WORK REQUEST 1: Reproduce the section of the fork review that starts at the words "The Dorado I’ve" and ends after the words "similar time scales.".
WORK REQUEST 2:
Answer these questions from the fork review:
(a) What HSC setting does the writer prefer on the DVO?
(b) What part did the writer bend on one Dorado?
(c) What does the writer name as the Emerald's biggest shortcoming?
WORK REQUEST 3: Write what comes next in the fork review, starting after its final sentence.

EXERCISE TEXT:
*** Block opens ***

The Dorado I’ve noticed has a tendency to gradually lose travel. Supposedly that’s due to air in the positive spring leaking past the check valve into the negative spring chamber (or something). I have not noticed such a problem with the Emerald over similar time scales.


III. Damper:

The Dorado’s biggest, more glaring problem is the total lack of midstroke support. I find that no matter what I do on that fork I’m constantly engaging the bottom out system on it (luckily the bottom out system is badass). As a result that fork is always packing down and deflects easily in long sustained rock gardens. High air pressure, thicker oil, compression adjusters cranked all the way in, fast rebound, none of those solve the problem. The DVO does not have that problem at all. You get as much midstroke support as you want, and as result the fork stays in a much more active portion of its travel. 

I am able to run quite a bit of rebound damping on the DVO, more so that the Dorado. It stays a lot higher in the travel so I don’t have to worry about it packing down if I run the rebound slow. Being able to run slower rebound makes it really nice for high speed rock stuff since it won’t have that pogo feeling and stays much more controlled.

The compression adjusters make a difference. They have a narrower range of adjustment than the Dorado though. I’ve found I like the HSC far out, and the LSC mid way in the adjustment range. The HSC seem to mostly add harshness without improving chassis control. Turning in the LSC helps improve the support in turns/braking/drops pretty well. 

IV. Durability/Maintenance:

The Dorado is ridiculously easy to maintain, and for the most part has been trouble free. Only quirks are A. Some of the Dorado’s I’ve had have come from the factory with zero grease on the seals which caused them to leak right away, easily remedied. B. I bent the air spring shaft on one. But that was from overshooting a 30ft table to flat and crashing in a spectacular fashion. 

So far so good with the DVO. I haven’t spent anywhere near enough time to consider a long term review, but it hasn’t had any obvious defects so far. I’m heading to whistler next week with both forks, so more thoughts and comments may follow that. I haven’t pulled it apart either yet, so I can’t speak to it’s ease of maintenance either, supposedly it’s just as easy as the Dorado. 

Overall: 
The Emerald is the best fork I’ve run. It has a very moto feel to it. Much more controlled than other forks. I’m probably going to buy a second one for my backup DH bike to replace the Dorado at some point. The biggest shortcoming is the price. If you’re a bigshot, go for it.

*** Block closes ***

STORED DATA:
*** Block opens ***

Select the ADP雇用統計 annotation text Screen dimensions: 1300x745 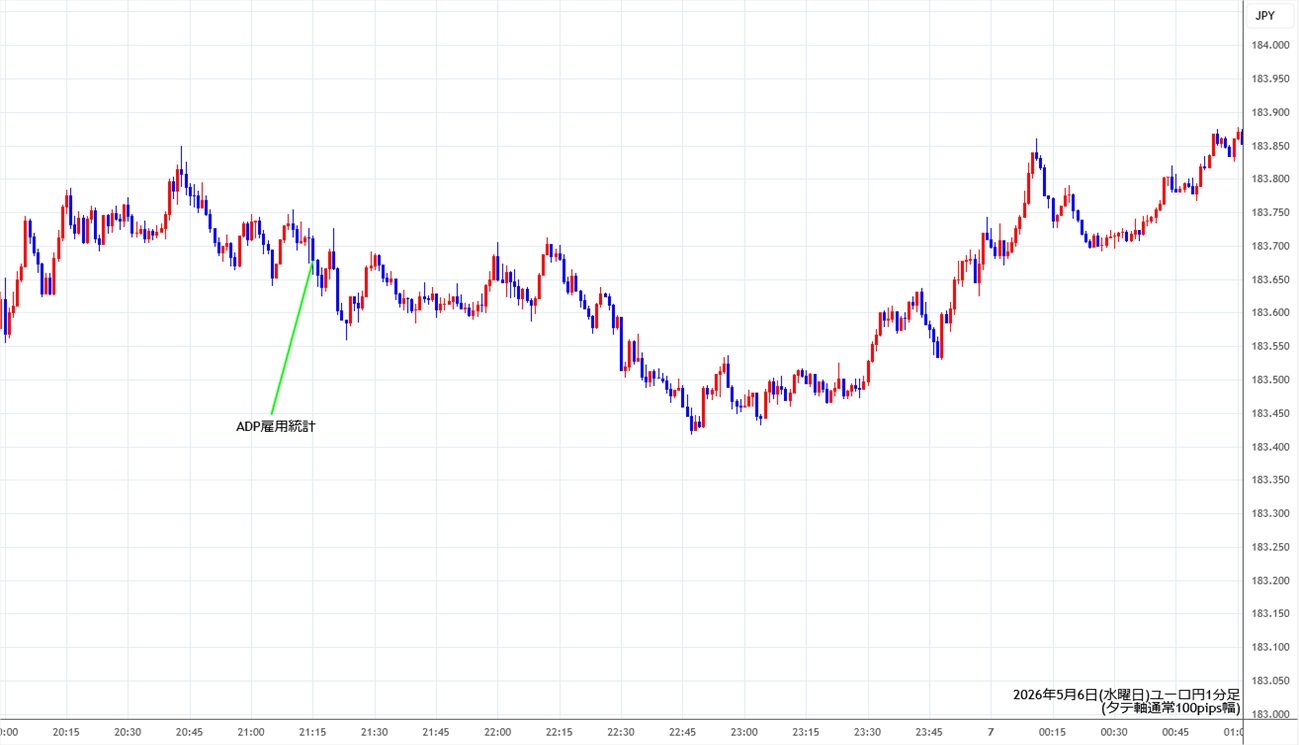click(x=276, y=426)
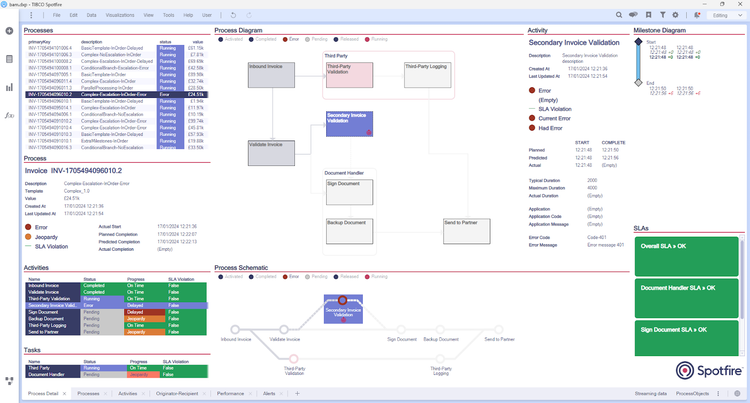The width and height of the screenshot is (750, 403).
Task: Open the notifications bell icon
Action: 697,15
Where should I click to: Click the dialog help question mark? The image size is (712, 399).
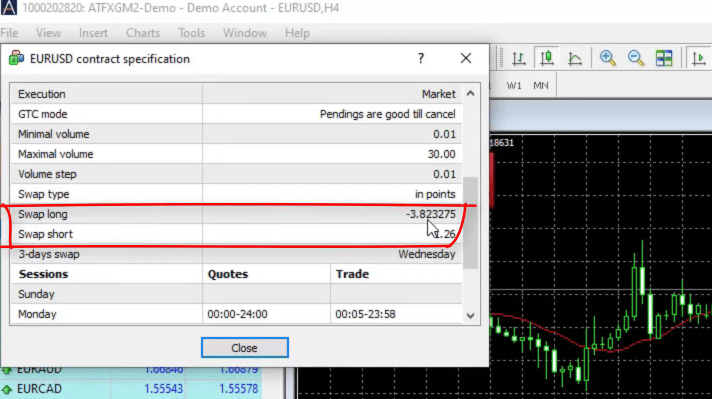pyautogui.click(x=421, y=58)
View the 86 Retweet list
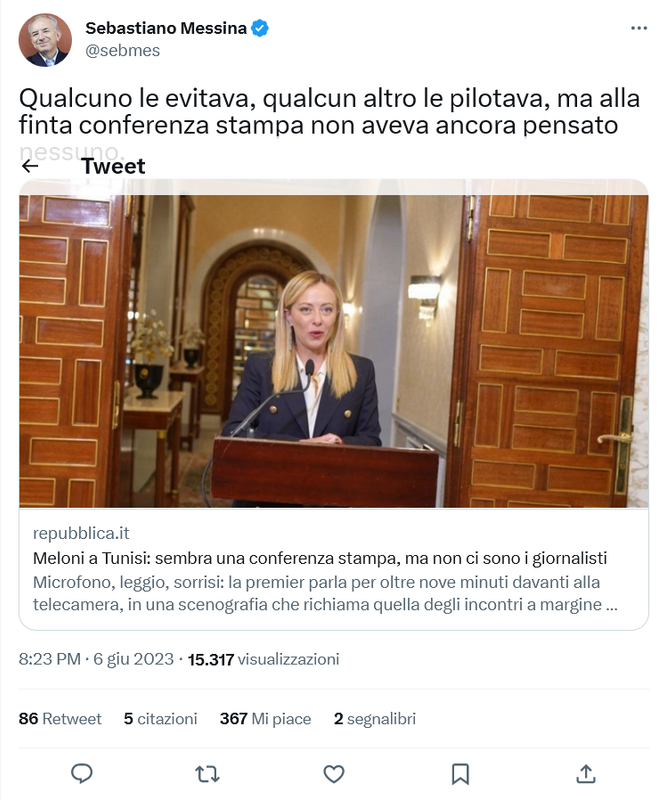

*** Block closes ***

OUTPUT 1:
The Dorado I’ve noticed has a tendency to gradually lose travel. Supposedly that’s due to air in the positive spring leaking past the check valve into the negative spring chamber (or something). I have not noticed such a problem with the Emerald over similar time scales.

OUTPUT 2:
(a) Far out in the adjustment range.
(b) The air spring shaft.
(c) The price.

OUTPUT 3:
Emerald:
Chassis: A++
Spring: A
Damper: A- (initial tune was sub par)
Value: B+ (it’s pricey)

Dorado Expert 
Chassis: B+
Spring: B (getting stuck down)
Damper: B+ (poor midstroke support)
Value: A (price is great)


----------



## Pau11y (Oct 15, 2004)

Gemini2k05 said:


> The HSC seem to mostly add harshness without improving chassis control.


So, I'm in the process of selling off my '14 Jedi and DVO Emerald, to get the '15 of both for the 650b wheels. Have you thought about getting hold of DVO about their 650b crown set to address the bar height? If you have, is it still not tall enough?

About the HSC, I retuned my Emerald and got it opened up a LOT more. When I get the 650b fork, I'll prob do it again unless they change the factory tune for '15. But when I had to loader out, I think I recall how to remove the rim loading HSC adjuster so that I can just hardwire the HSC shims...ala Avy cart.


----------



## Gemini2k05 (Apr 19, 2005)

Pau11y said:


> So, I'm in the process of selling off my '14 Jedi and DVO Emerald, to get the '15 of both for the 650b wheels. Have you thought about getting hold of DVO about their 650b crown set to address the bar height? If you have, is it still not tall enough?


Yes I discussed that with them. I don't want to go to the larger offset though, just taller.

I already had it retuned to reduce the HSC. I like it where it is now. Where it is just happens to be only 2-3 clicks in on the HSC.


----------



## Pau11y (Oct 15, 2004)

Gemini2k05 said:


> Yes I discussed that with them. I don't want to go to the larger offset though, just taller.
> 
> I already had it retuned to reduce the HSC. I like it where it is now. Where it is just happens to be only 2-3 clicks in on the HSC.


That's about where I'm at w/ my HSC too, and about 10 turns in from full open on LSC. Did Keystone pretty well w/ that setup, and fast rebound  I do soften up the LSC a touch at Trestle...way faster and pretty smooth.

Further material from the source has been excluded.